I was surprised by the trip, the proposed lavishness, sure, but even more by the childlike zeal that’d overtaken Dad, a Gene Kelly Effect I had not witnessed in him since June Bug Tamara Sotto of Pritchard, Georgia, invited Dad to Monster Mash, the statewide tractor pull in which it was impossible for someone without trucker connections to get tickets. (“Do you think if I slip one of those toothless marvels a fifty, he’d allow me to get behind the wheel?” Dad asked.) I’d also recently discovered (crumpled paper sadly staring out of the kitchen trash) Federal Forum had declined to print Dad’s latest essay, “The Fourth Reich,” an offense which, under normal circumstances, would have caused him to grumble under his breath for days, perhaps launch into spontaneous lectures on the dearth of critical voices in American media forums, both popular and obscure.

But, no, Dad was all “Singin’ in the Rain,” all “Gotta Dance,” all “Good Mornin’.” Two days before our scheduled departure, he came home laden with guidebooks (of note, Paris, Pour Le Voyageur Distingué [Bertraux, 2000]), city shopping maps, Swiss Army suitcases, toiletry kits, miniature reading lights, inflatable neck pillows, Bug Snuggle plane socks, two strange brands of hearing plug (EarPlane and Air-Silence), silk scarves (“All Parisian women wear scarves because they wish to create the illusion of being in a Doisneau photo,” said Dad), pocket phrase books and the formidable, hundred-hour La Salle Conversation Classroom (“Become bilingual in five days,” ordered the side of the box. “Be the toast of dinner parties.”).

With the nervous expectation “one can only feel when one parts with one’s personal baggage and holds fast to the shabby hope of reuniting with it after journeying two thousand miles,” Dad and I, on the eve of December 20, boarded an Air France flight out of Atlanta’s Hartsfield airport and safely landed in Paris at Charles de Gaulle, the cold, drizzling afternoon of December 21 (see Bearings,1890–1897 , Swithin, 1898, p. 11).

We weren’t scheduled to meet up with Baba au Rhum until the 26 (Baba was supposedly visiting family in the south of France), so we spent those first five days in Paris alone as we’d been in the old Volvo days, speaking to no one but each other and not even noticing.

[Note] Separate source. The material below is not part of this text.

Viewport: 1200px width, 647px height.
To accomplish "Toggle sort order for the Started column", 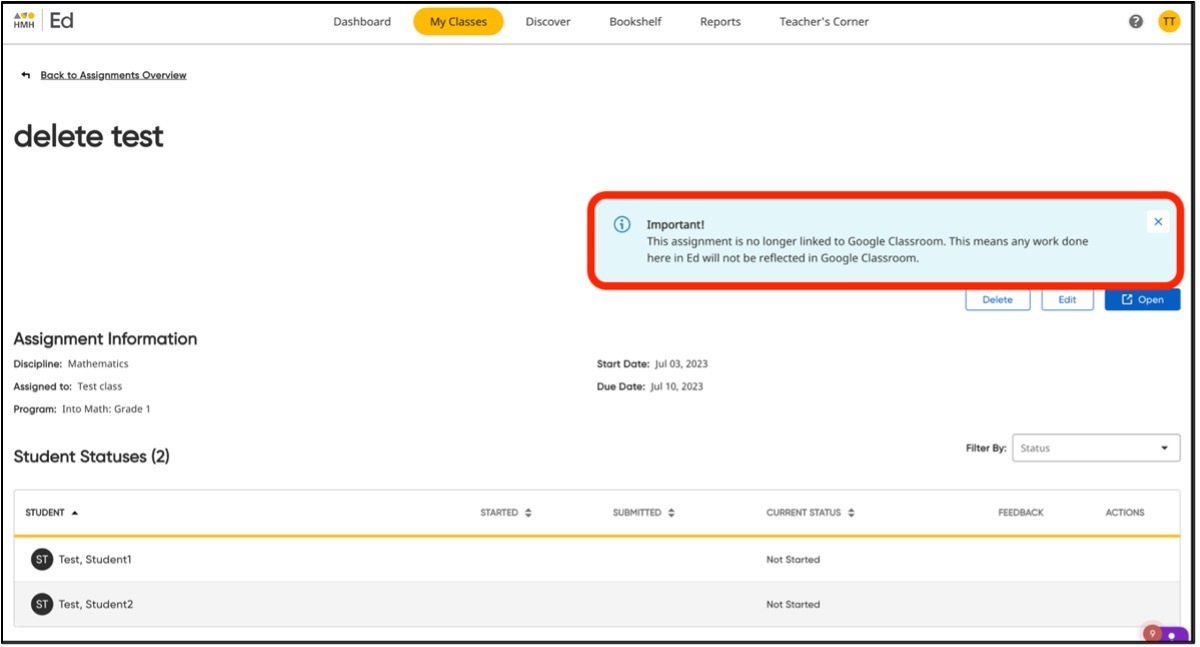I will 528,512.
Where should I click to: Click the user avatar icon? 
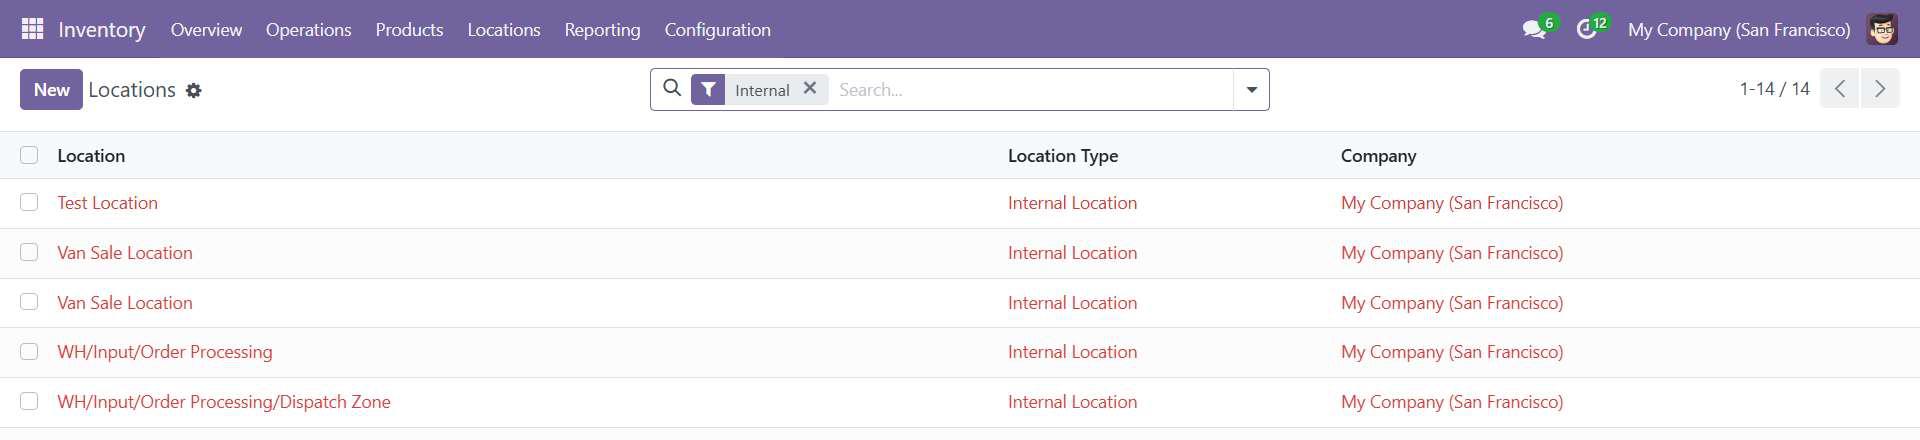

We ate crêpes and coq au vin. At night, we dined in expensive restaurants crawling with city views and men with bright eyes that fluttered after women like caged birds hoping to find a tiny hole through which they might escape. After dinner, Dad and I entombed ourselves at jazz clubs like au Caveau de la Huchette, a smoky crypt in which one was required to remain mute, motionless and alert as a coonhound while the jazz trio (faces so sweaty, they had to have been lined with Crisco) ripped, riffed and warped with their eyes closed, their fingers tarantuling up and down keys and strings for over three and a half hours. According to our waitress, the place had been a favorite of Jim Morrison, and he’d shot up heroin in the same dark corner in which Dad and I were sitting.